Metro

Andy: it’s ab$urd!

HALL OF SHAME: Gov.-elect Andrew Cuomo tours the empty Tryon Boys Residential Center (above) in upstate Johnstown yesterday.

JOHNSTOWN, NY — Gov.-elect Andrew Cuomo visited an empty — but fully staffed — boys detention center upstate yesterday to demand an end to a “ridiculous” law that requires a year’s notice to shut down such facilities.

Cuomo condemned the $15 million spent to keep 30 employees working at the Tryon Boys Residential Center in Johnstown this year even though it has been empty for months.

He vowed to change the policy after he takes office in January.

“It is ridiculous,” Cuomo told reporters after touring the facility, about 40 miles west of Albany. “It is bizarre. It is something that has to be stopped immediately.”

The absurd situation stems from a state law that lawmakers tucked into a budget bill in 1994, when Cuomo’s father, Mario Cuomo, was governor.
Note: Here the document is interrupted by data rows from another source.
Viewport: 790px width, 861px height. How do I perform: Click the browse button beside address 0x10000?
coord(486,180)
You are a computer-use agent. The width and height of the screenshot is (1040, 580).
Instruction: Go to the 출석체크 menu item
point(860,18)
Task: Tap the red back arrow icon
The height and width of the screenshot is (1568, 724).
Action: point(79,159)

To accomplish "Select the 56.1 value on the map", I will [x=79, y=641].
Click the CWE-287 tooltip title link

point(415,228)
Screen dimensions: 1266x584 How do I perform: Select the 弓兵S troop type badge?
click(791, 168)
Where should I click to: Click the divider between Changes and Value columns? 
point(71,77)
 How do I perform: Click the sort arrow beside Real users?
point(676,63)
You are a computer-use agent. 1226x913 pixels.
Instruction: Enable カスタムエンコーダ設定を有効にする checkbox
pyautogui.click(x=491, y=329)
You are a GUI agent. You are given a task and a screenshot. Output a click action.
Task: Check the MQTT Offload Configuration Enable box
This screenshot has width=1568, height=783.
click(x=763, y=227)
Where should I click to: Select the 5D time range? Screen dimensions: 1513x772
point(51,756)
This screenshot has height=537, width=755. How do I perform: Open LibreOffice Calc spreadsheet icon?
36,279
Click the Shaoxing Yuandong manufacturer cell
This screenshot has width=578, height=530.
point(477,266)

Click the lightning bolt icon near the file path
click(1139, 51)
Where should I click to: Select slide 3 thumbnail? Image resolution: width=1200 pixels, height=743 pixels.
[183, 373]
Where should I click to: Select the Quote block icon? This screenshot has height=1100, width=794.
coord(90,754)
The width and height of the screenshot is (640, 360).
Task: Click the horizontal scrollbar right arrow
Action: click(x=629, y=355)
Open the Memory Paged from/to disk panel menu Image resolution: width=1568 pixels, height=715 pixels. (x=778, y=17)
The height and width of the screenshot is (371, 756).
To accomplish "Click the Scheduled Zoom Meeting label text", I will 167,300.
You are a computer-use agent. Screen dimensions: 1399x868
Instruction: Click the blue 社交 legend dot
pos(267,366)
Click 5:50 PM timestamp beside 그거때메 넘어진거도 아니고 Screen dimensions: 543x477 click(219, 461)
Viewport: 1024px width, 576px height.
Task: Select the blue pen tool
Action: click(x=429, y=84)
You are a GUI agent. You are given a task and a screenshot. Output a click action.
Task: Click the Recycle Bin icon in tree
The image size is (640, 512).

At the time, Albany had to give nine months’ notice before closing a facility.

In 2006, the law was revised, requiring government agencies to give 12 months’ notice.

The policy leaves public workers to perform do-nothing work or no work at all.

The 44-year-old Tryon facility, which famously once housed a young Mike Tyson, is slated to be officially mothballed on Jan. 19.

Cuomo said the law needs to be changed, despite opposition from unions and others.

“For me, it is symbolic,” Cuomo said. “This state government needs radical reform. The politicians in Albany really have to take a look at what they’re doing, and they have to respect the taxpayers.”

The state said it was recently forced to renovate the facility’s air-conditioning system because a $2 million contract couldn’t be canceled.

New York overhauled its juvenile-justice system to emphasize rehabilitation rather than punishment and to avoid a federal takeover after reports of mistreatment by guards and insufficient services.

Cuomo said a projected $9 billion budget gap means the state won’t be able to afford to pay workers not to work next year.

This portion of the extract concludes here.